Bazı sabahlar, elime bir bardak demli çay alıp hayatı sorguluyorum. Neye sevinmeliyim, neye üzülmeliyim, kim dost, kim değil... Ve sonra içimden şu cümle dökülüyor: “Hayat dediğin bir çay, insan ise bir şeker…” Karıştırdıkça tat aldığını sanırsın; oysa aslında seni eritenin hayat olduğunu çay bittiğinde anlarsın.
Ben kaderime razıyım ama yaşamadığım hiçbir şeyi hak etmedim. Benim hak etmediklerimi yaşayanlar varsa, Allah onlara da hak ettiklerini yaşatsın. Herkes kendi yoluna… Bizim yolumuz belli: doğru, net, dürüst. Gerisi Allah’a kalmış. Siz bilirsiniz, ben içeyim demli çayımı…
Dürüstlük Kaybettirir mi?
Keşke herkes bizim gibi dürüst olsa… Dost bildiklerimiz, kardeşim dediklerimiz, birlikte yol yürüdüklerimiz… Hepsi bizim gibi yürekli olsaydı keşke. Ama olmadı. Çünkü bazılarının yolu yol değil, sonu uçurum. Bazı insanlar sadece yanında oldukları sürece var gibi görünür. Dürüstlüğün karşılığını almazsın; çoğu zaman kaybedersin. Ben kaybettim, evet. Ama hiç kimseye iftira atmadım, yalan söylemedim, ikiyüzlü olmadım.
Yalanlarla bezeli insanlarla dolu bir çağdayız. Dürüst insanların yüzüne bakacak halleri bile yok. Öyle nankör insanlar gördüm ki kendi hatalarını örtmek için güzel dostlara bile yalan söylemekten çekinmezler. Ne diyelim? Bırakın, öyle mutlu olsunlar. Ben çayıma devam edeyim…
İnsanların Limiti Olmalı
Hayatınızda kredisi bitmiş insanların limitini yükseltmeye gerek yok. Çünkü iyilikten anlamazlar. Beklentiye girmeyin. Karakteri bozuk insandan iyi niyet çıkmaz. Onlar herkesi kendi gibi sanır. Ve öyle bir yüzsüzlükle yaşarlar ki, yüzlerine tükürseniz “yağmur yağıyor” sanacak kadar alçakgönüllü(!) görünürler. Güzel dostlarımız var, az ama öz. Onlara sıkı sıkı sarılın. Gerisi kendi yoluna…
Gün Gelir, Herkesin Maskesi Düşer
Bazı insanlar söyledikleri sözü bile hatırlamaz. Çünkü o sözlerin altı boştur. Nehir nasıl susuz kalmazsa, karakter yoksunu da yalansız kalamaz. Gül gibi dostlukları, kendi menfaatleri için çöpe atanları da gördüm. Sonra da utanmadan “Sevdiklerim var böyle günde” derler. Yüzleri kızarmaz. Yalancılar, cahiller, düzenbazlar… Onlar insanlıktan ne anlar ki?

▶ Verilen kayıtlar:
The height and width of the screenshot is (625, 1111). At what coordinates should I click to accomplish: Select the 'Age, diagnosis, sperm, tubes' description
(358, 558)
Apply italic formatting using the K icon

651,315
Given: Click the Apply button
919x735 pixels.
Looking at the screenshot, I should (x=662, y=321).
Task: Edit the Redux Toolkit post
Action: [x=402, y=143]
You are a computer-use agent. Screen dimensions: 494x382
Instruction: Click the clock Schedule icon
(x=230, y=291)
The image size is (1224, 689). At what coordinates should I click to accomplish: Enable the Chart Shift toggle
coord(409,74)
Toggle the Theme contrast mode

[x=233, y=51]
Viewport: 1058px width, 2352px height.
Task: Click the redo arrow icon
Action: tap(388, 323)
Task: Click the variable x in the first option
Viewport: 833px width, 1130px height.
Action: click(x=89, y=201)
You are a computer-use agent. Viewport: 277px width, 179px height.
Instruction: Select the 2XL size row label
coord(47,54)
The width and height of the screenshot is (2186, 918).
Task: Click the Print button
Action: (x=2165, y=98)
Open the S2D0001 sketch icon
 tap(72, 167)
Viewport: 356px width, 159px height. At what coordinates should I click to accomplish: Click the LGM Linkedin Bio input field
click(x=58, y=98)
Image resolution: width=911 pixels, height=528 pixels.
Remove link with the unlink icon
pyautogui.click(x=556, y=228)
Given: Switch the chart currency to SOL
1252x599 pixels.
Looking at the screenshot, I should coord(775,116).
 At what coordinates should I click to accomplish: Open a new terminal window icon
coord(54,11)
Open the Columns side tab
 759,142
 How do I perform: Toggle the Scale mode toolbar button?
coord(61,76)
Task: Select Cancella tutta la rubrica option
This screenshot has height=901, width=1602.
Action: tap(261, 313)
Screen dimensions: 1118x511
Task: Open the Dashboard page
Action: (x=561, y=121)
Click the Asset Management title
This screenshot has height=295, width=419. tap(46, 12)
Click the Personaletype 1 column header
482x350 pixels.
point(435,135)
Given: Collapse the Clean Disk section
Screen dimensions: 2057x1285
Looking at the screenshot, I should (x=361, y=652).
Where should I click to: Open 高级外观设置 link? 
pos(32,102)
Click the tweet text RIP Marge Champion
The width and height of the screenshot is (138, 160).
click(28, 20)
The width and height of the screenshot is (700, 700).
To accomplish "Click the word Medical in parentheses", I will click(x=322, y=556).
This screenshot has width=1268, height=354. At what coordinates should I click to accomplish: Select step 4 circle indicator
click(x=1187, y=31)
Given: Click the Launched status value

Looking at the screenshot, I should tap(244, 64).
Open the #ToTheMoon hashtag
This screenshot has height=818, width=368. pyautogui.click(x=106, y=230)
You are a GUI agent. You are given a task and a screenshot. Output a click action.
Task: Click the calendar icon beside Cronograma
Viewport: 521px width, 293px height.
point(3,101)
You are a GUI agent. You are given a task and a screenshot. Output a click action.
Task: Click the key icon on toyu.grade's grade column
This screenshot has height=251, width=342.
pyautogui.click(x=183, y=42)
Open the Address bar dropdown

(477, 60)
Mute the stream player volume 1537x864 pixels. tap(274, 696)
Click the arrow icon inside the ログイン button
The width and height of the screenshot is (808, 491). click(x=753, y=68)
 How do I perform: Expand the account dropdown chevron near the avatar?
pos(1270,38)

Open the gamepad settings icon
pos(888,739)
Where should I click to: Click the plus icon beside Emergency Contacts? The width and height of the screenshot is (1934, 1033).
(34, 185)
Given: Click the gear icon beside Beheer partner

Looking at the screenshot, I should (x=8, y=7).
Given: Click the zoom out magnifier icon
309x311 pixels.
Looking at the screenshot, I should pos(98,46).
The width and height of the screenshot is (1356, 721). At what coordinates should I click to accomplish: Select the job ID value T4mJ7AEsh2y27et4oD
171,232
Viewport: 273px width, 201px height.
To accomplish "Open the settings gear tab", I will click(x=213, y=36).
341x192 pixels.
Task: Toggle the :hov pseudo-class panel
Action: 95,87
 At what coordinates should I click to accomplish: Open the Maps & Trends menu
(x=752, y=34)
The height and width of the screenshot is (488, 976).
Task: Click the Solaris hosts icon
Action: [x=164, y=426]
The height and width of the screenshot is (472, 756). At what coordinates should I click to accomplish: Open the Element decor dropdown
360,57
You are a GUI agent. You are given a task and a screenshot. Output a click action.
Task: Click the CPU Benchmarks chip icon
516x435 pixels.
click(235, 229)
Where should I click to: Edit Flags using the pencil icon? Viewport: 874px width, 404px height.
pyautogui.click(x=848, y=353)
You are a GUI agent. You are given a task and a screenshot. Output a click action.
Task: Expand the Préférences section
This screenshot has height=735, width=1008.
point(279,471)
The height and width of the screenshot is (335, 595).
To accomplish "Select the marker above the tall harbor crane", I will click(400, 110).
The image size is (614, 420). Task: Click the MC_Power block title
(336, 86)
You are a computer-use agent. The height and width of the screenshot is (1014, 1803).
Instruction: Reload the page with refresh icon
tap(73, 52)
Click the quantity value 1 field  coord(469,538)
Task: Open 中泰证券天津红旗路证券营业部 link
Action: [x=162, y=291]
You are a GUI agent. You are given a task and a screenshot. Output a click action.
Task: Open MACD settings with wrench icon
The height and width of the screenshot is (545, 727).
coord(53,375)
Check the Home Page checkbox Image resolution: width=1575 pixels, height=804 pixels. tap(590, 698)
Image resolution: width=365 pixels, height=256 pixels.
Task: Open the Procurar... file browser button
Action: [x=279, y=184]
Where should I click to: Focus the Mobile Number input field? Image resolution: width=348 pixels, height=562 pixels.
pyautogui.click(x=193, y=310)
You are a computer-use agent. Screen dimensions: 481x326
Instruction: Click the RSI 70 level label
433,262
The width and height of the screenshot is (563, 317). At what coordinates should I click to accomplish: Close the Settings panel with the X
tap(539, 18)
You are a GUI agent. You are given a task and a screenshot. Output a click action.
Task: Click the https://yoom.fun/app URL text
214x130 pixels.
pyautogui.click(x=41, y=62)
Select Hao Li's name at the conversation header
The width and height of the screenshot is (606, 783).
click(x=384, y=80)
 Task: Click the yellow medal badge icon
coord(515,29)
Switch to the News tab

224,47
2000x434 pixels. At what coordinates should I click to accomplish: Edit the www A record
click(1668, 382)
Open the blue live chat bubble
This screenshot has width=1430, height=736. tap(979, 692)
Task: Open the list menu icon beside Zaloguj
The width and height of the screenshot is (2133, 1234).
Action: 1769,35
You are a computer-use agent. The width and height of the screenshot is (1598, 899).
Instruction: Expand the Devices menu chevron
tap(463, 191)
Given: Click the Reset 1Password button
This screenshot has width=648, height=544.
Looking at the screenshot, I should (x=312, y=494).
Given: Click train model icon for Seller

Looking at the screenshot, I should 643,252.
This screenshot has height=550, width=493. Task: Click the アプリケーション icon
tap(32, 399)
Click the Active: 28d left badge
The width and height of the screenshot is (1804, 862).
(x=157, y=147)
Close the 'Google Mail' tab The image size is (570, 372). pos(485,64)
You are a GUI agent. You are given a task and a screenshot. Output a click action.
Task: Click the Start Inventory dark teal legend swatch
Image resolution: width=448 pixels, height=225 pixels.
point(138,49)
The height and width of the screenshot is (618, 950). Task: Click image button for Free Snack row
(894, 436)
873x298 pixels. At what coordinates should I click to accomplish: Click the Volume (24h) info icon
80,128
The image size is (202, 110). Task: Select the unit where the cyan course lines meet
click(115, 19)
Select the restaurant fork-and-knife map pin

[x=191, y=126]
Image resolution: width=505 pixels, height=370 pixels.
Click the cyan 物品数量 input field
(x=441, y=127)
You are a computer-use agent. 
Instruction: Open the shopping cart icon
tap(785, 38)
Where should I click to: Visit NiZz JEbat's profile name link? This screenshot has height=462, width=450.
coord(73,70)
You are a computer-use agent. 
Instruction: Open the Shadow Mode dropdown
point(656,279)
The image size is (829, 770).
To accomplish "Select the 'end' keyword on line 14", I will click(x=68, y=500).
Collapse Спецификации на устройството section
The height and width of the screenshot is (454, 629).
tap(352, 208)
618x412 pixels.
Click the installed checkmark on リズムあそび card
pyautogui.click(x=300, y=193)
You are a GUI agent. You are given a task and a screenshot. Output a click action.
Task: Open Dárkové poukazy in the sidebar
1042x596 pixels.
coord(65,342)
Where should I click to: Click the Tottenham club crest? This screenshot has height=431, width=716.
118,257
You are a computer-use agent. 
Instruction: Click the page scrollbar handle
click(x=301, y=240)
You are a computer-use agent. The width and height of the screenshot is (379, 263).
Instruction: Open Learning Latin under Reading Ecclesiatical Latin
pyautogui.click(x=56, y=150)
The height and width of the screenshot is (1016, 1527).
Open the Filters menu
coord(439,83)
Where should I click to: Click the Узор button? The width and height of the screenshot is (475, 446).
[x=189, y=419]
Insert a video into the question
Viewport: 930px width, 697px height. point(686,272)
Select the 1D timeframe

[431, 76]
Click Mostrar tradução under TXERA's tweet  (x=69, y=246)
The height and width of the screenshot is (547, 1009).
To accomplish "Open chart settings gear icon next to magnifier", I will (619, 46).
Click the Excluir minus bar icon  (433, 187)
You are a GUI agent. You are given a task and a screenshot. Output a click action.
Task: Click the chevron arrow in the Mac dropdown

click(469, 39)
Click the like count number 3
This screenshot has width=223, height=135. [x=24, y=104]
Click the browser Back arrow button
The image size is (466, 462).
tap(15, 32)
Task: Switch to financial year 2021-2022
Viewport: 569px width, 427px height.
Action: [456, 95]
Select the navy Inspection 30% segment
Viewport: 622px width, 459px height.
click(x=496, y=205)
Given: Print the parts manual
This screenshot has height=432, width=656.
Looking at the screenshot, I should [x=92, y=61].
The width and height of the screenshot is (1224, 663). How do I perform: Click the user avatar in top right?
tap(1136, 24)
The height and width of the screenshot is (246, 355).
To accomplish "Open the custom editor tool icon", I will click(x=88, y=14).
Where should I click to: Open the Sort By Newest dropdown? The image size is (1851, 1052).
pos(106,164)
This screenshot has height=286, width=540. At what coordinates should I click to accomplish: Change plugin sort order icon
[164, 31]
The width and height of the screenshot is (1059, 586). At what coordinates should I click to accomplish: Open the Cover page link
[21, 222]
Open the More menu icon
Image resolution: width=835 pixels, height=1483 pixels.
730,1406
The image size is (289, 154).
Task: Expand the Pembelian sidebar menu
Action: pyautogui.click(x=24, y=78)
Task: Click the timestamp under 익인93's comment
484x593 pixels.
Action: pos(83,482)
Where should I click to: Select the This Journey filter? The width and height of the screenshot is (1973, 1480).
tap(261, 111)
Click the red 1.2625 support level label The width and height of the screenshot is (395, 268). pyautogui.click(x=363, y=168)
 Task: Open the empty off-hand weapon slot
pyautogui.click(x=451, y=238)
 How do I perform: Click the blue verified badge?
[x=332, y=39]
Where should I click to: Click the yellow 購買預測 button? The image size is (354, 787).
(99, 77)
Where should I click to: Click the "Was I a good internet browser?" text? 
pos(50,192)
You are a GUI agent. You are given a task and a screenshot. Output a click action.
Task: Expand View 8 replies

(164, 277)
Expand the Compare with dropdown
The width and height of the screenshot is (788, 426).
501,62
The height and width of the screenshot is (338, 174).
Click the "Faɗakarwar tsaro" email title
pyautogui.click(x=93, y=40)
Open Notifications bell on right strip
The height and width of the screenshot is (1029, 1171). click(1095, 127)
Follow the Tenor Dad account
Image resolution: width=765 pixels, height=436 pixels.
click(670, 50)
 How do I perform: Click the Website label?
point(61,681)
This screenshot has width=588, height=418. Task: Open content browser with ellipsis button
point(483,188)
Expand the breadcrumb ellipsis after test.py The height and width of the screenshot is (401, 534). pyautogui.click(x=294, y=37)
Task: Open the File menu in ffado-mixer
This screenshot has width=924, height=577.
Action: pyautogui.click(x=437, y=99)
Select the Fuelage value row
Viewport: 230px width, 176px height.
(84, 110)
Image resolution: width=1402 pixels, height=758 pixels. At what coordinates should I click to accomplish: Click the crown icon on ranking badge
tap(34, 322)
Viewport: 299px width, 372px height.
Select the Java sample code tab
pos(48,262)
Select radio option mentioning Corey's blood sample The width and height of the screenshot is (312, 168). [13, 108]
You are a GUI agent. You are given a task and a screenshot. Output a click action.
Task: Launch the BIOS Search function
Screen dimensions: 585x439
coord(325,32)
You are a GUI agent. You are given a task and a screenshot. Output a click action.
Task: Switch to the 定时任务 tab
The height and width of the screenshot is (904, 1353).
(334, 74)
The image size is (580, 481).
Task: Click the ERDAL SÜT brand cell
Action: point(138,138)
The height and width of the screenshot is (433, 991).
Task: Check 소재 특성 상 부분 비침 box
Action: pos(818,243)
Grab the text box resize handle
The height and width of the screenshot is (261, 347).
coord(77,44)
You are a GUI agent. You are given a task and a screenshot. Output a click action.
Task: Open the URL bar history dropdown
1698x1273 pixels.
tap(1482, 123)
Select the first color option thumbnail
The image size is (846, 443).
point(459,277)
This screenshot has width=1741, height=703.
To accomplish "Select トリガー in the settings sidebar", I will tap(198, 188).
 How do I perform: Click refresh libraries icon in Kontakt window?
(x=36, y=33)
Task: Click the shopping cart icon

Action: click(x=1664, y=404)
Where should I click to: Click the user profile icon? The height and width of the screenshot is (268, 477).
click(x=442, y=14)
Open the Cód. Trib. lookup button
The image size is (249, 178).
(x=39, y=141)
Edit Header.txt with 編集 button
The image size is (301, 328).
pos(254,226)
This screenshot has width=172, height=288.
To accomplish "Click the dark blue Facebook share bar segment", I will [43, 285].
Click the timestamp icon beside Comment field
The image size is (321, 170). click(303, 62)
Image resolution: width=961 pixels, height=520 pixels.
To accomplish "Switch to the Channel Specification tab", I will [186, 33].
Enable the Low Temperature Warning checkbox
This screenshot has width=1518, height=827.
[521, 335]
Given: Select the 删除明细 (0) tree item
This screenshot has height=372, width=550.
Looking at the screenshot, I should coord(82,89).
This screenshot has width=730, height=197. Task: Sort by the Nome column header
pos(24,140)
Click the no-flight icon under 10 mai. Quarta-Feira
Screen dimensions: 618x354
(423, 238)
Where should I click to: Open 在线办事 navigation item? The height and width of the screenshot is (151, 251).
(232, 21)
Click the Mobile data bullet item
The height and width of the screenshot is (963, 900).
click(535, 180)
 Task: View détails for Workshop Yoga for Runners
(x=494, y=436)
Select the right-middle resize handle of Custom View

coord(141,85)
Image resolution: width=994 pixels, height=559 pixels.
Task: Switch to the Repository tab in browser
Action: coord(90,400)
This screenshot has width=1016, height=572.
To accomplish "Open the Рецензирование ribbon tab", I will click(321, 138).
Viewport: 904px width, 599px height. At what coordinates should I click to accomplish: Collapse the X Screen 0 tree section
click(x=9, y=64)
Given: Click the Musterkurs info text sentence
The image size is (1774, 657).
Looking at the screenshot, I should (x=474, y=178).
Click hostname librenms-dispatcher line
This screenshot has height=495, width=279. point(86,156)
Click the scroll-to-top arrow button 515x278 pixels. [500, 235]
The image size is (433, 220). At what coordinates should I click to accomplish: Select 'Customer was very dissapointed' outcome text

▶ İstek A:
Dürüstlük ve çay üzerine yazının "Ben kaderime razıyım" ifadesinden "söylemedim, ikiyüzlü olmadım." ifadesine kadar olan kısmını harfi harfine çoğaltın.
▶ İstek B:
Dürüstlük ve çay üzerine yazıya göre şu ifadeler doğru mu: (i) Yazar hiç kimseye iftira atmadığını söyler. (ii) Dürüstlüğün karşılığı her zaman alınır. (iii) Kredisi bitmiş insanların limitinin yükseltilmesi önerilir. Her biri için evet ya da hayır deyin ve bu kararı belirleyen sözleri yazıdan olduğu gibi alıntılayın.
▶ İstek C:
Dürüstlük ve çay üzerine yazıyı bittiği yerden ileriye taşıyın.
Bu öğelerin dürüstlük ve çay üzerine yazıyla hiçbir bağı yoktur.

▶ Alıştırma cevabı A:
Ben kaderime razıyım ama yaşamadığım hiçbir şeyi hak etmedim. Benim hak etmediklerimi yaşayanlar varsa, Allah onlara da hak ettiklerini yaşatsın. Herkes kendi yoluna… Bizim yolumuz belli: doğru, net, dürüst. Gerisi Allah’a kalmış. Siz bilirsiniz, ben içeyim demli çayımı…
Dürüstlük Kaybettirir mi?
Keşke herkes bizim gibi dürüst olsa… Dost bildiklerimiz, kardeşim dediklerimiz, birlikte yol yürüdüklerimiz… Hepsi bizim gibi yürekli olsaydı keşke. Ama olmadı. Çünkü bazılarının yolu yol değil, sonu uçurum. Bazı insanlar sadece yanında oldukları sürece var gibi görünür. Dürüstlüğün karşılığını almazsın; çoğu zaman kaybedersin. Ben kaybettim, evet. Ama hiç kimseye iftira atmadım, yalan söylemedim, ikiyüzlü olmadım.

▶ Alıştırma cevabı B:
(i) Evet: "Ama hiç kimseye iftira atmadım, yalan söylemedim, ikiyüzlü olmadım."
(ii) Hayır: "Dürüstlüğün karşılığını almazsın; çoğu zaman kaybedersin."
(iii) Hayır: "Hayatınızda kredisi bitmiş insanların limitini yükseltmeye gerek yok."

▶ Alıştırma cevabı C:
Güzel günler unutulmaz. Ama bazıları iyilikleri kolayca unutur, sonra da dönüp dostlarına yalan söyler. Olsun… Herkes kendine yakışanı yapar. Siz bilirsiniz, ben içeyim demli çayımı…
İyiler Şaşırtır, Kötüler Değil
Kötü insanlar bizi hiç şaşırtmadı. Çünkü beklentimiz olmadı. Ama iyi sandıklarımızdan çok yara aldık. Bu yüzden doğru yoldan ayrılmamak lazım. Allah’ın yolunda yürüyenler, asla yalnız kalmaz. Özellikle dini kullanarak çıkar sağlayanlardan uzak durun. Zira bu, sadece dünyanızı değil, ahiretinizi de yakar.
Her Dost Dost Değildir
Anlatmaya utanıyorum ama öyle insanlar tanıdım ki, baş tacı ettiğime şimdi hayret ediyorum. Seni sevdiği için değil, kullanabildiği sürece yanında olanlar… Bir çay kadar değeri olmayan insanları yücelttik. Yazık ettik kendimize. Ama şunu da unutmadık: Seviyemizi hiç düşürmedik. Çünkü bizim yolumuz, erdemli insanların yoludur.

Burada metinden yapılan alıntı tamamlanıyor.